I let the memory play out, for I don’t remember much of my early childhood. I had repressed them for so long, that some of them only came back to me recently. Memories repressed so that I wouldn’t remember so that I wouldn’t relive certain parts that could damage me all over again. But this memory, this memory was mine and that couldn’t be taken away from me.
Just then, my eyes opened and a realization came to me. My dearest muse never left. She was letting me fly solo for a bit, but she never left.
How could I have ever doubted her? She’s been with me since my earliest memories when I told stories. Stories that covered up wrongs done to a little girl. Wrongs that no small child should have to hide from anyone, especially from her parents.
My muse taught me how to tell these stories and to repress theses hurtful memories so that I wouldn’t have to live with them every day. They just became stories.
She was with me when I fell in love for the first time. I was fifteen and lost in a sea of unrequited love and heartbreak, but she saw me through. She taught me to write down my feelings in ways that really painted the picture of my soul.

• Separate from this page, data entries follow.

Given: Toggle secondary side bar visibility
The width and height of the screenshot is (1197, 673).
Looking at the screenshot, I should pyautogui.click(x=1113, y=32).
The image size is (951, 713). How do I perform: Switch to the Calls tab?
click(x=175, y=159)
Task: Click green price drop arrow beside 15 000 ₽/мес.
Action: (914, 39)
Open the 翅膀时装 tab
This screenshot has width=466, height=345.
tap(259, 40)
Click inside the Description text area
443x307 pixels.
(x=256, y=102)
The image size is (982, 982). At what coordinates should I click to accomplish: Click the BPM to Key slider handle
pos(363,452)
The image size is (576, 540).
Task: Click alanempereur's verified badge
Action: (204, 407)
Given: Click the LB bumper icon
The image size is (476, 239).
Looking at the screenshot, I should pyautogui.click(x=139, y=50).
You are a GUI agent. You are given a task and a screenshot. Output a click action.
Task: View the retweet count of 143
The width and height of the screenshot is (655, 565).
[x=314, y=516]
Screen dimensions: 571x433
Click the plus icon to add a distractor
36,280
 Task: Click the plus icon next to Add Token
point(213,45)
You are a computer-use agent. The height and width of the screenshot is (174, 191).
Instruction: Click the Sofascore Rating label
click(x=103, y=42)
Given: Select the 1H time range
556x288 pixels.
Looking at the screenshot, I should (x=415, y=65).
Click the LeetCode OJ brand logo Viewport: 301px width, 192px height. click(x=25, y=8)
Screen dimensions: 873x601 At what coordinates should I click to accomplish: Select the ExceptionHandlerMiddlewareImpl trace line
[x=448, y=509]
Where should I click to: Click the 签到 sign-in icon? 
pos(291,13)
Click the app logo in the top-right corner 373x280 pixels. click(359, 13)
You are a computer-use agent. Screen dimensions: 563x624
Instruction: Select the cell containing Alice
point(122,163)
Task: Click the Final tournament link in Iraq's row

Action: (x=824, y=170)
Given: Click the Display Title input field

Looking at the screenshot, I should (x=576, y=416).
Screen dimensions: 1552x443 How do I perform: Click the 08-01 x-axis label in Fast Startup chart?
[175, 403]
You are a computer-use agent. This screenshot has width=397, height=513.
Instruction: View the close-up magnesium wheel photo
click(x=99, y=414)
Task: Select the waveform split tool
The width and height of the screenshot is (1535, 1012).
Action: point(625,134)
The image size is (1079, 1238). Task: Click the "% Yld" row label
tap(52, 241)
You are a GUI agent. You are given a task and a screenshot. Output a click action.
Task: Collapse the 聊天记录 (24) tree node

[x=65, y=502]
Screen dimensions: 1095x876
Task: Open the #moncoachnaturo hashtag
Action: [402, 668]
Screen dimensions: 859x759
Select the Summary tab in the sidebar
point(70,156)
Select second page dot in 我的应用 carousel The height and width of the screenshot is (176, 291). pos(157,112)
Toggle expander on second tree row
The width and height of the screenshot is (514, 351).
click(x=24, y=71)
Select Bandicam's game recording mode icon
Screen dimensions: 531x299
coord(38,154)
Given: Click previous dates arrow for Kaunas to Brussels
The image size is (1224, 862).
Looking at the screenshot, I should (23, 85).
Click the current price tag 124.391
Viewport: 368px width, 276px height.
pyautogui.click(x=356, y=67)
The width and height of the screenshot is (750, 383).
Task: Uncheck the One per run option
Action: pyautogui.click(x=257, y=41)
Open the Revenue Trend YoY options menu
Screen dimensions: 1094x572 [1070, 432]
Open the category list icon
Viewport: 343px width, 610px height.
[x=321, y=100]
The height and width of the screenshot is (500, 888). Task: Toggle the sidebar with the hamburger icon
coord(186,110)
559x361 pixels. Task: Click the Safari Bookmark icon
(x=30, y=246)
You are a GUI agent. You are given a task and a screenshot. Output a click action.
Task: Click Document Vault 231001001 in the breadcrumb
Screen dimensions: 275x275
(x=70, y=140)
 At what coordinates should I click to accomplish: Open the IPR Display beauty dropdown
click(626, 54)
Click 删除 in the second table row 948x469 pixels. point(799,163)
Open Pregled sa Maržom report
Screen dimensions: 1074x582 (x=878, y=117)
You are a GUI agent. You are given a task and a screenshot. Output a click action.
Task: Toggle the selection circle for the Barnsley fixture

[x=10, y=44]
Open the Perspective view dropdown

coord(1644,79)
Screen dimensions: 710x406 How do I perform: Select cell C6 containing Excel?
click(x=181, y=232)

My muse has taken her trips of fancy to fly amongst the stars and dance in the moonlight, but she has always come back when I desperately needed her.
She was there through my emotional and physical scarring of my first marriage. She became my therapist. She would talk to me through the words that that flowed through the ink onto my paper.
She was there when my second partner of almost twelve years battled cancer. Fighting for his life as the poisonous chemo pumped through his veins trying to kill the foreign mass that was taking over his body. She was there that Sunday morning he lost his fight.
She stayed with me for a little while, as therapy, but then we both took a vacation – from each other.
One day, I picked up a pen, and there she was –smiling and ready to create! I had found happiness, finally. I still use my muse as therapy, when old memories come knocking, but I prefer to ask her to help create happiness in my writing.
I am in a happy place, with a wonderful family and an understanding and loving soul mate.
So, as I write my stories of self-awareness and my poetry of awareness in general, it is no longer as a depressed poet using her muse as a therapist. It is as a writer to bring awareness to others that we all have a muse; someone, something, our own inner self, that inspires us to create. To create through writing, art, speaking, volunteering–living.
Don’t ignore the inner voices that are there to guide you, to help you, to motivate you. Find your muse. You may never know what can happen until you try.
Well, look at that! Ink flowed from my pen onto paper, spilling my soul into words that were not there before.
Hello my muse, welcome back. Please make yourself at home and stay awhile.